* _Given problem_: Arrange the listing as a two-column CSV with the columns "text" and "answer," starting at the line that contains "Collapse the Content Hub section arrow" and going through the end of the listing. Give one row per text with its answer, put each field in quotes with line breaks turned into spaces, and leave the pictures out.

[Data listing]
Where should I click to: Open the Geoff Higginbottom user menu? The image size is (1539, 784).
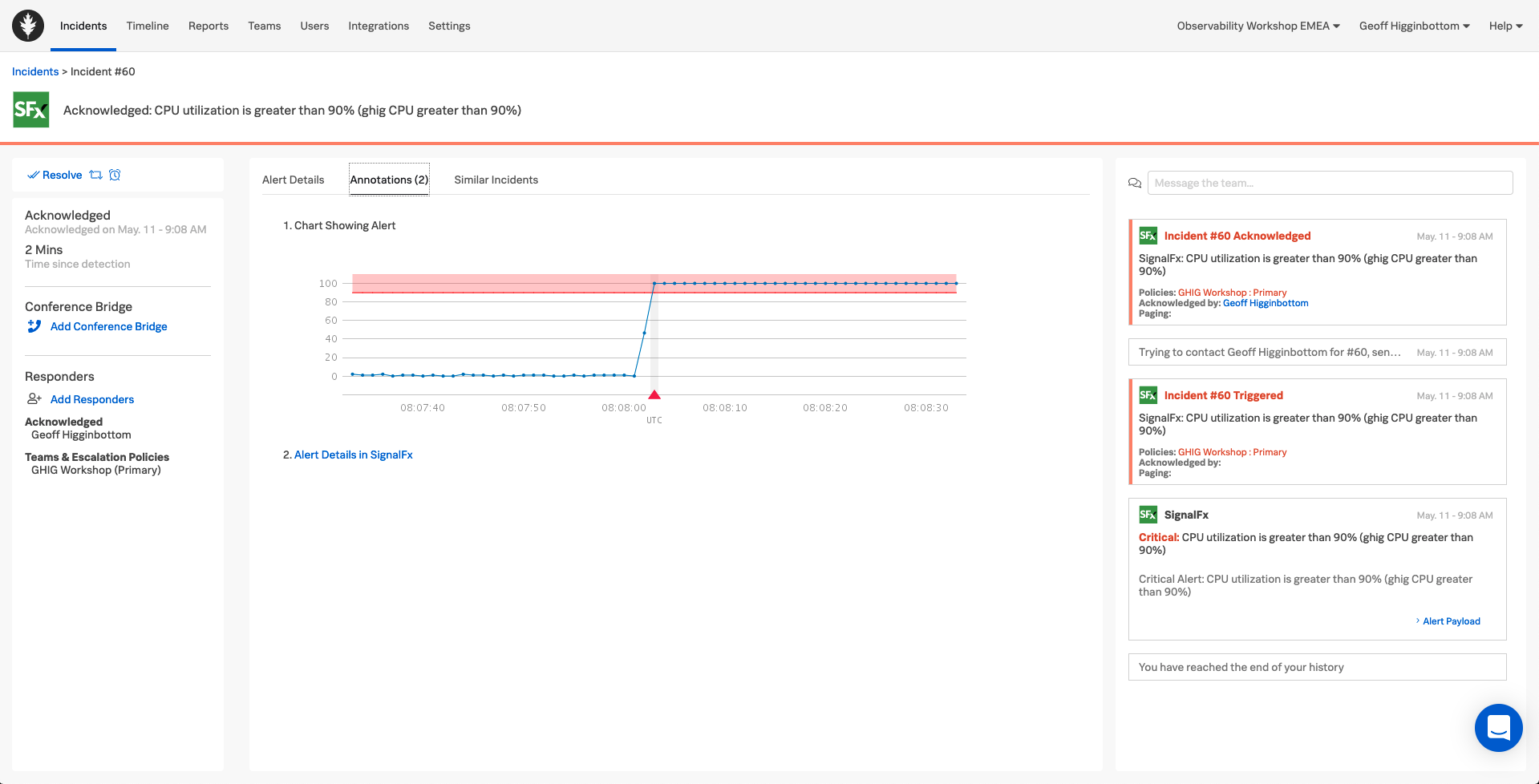pyautogui.click(x=1413, y=25)
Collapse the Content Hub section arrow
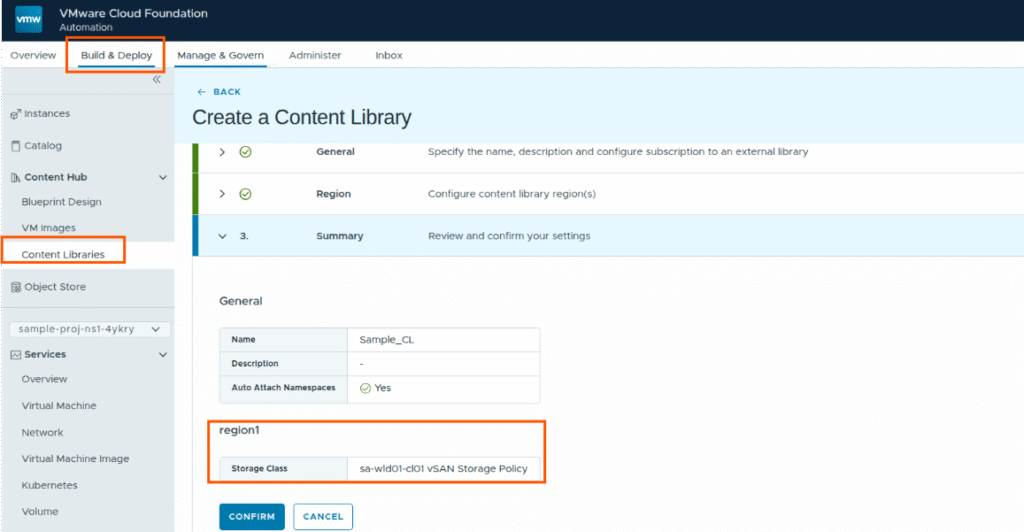1024x532 pixels. point(163,178)
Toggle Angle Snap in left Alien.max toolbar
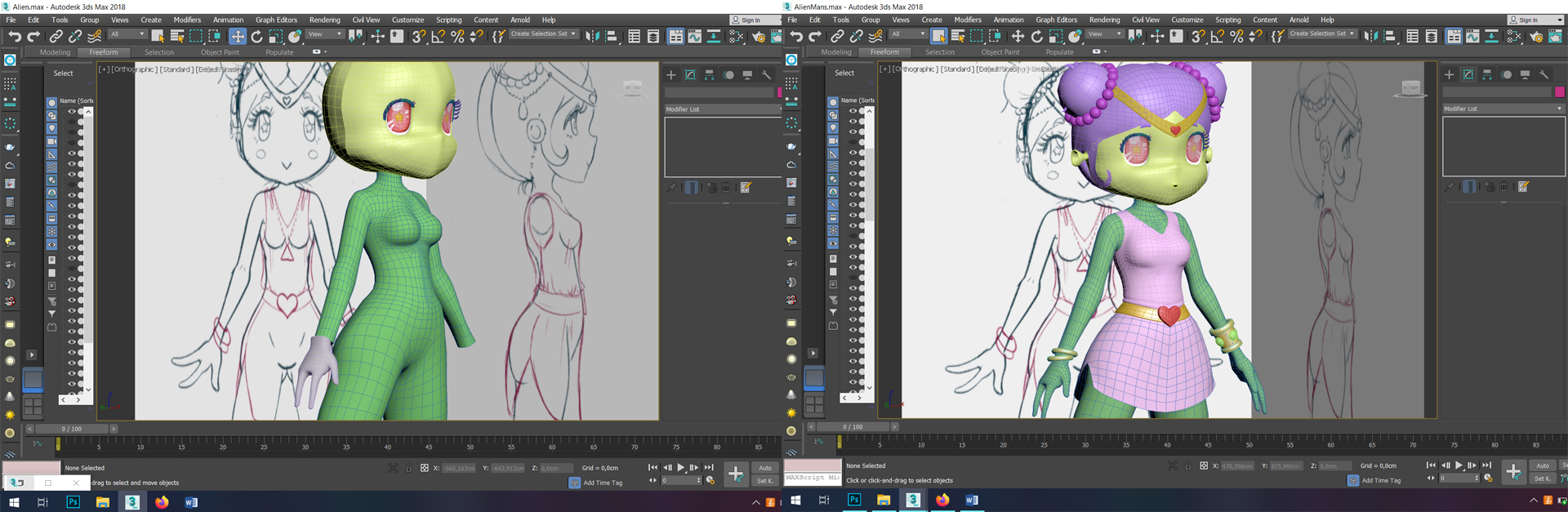The height and width of the screenshot is (512, 1568). 438,36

* _Exercise response_:
text,answer
"Collapse the Content Hub section arrow","1024x532 pixels. point(163,178)"
"Toggle Angle Snap in left Alien.max toolbar","The height and width of the screenshot is (512, 1568). 438,36"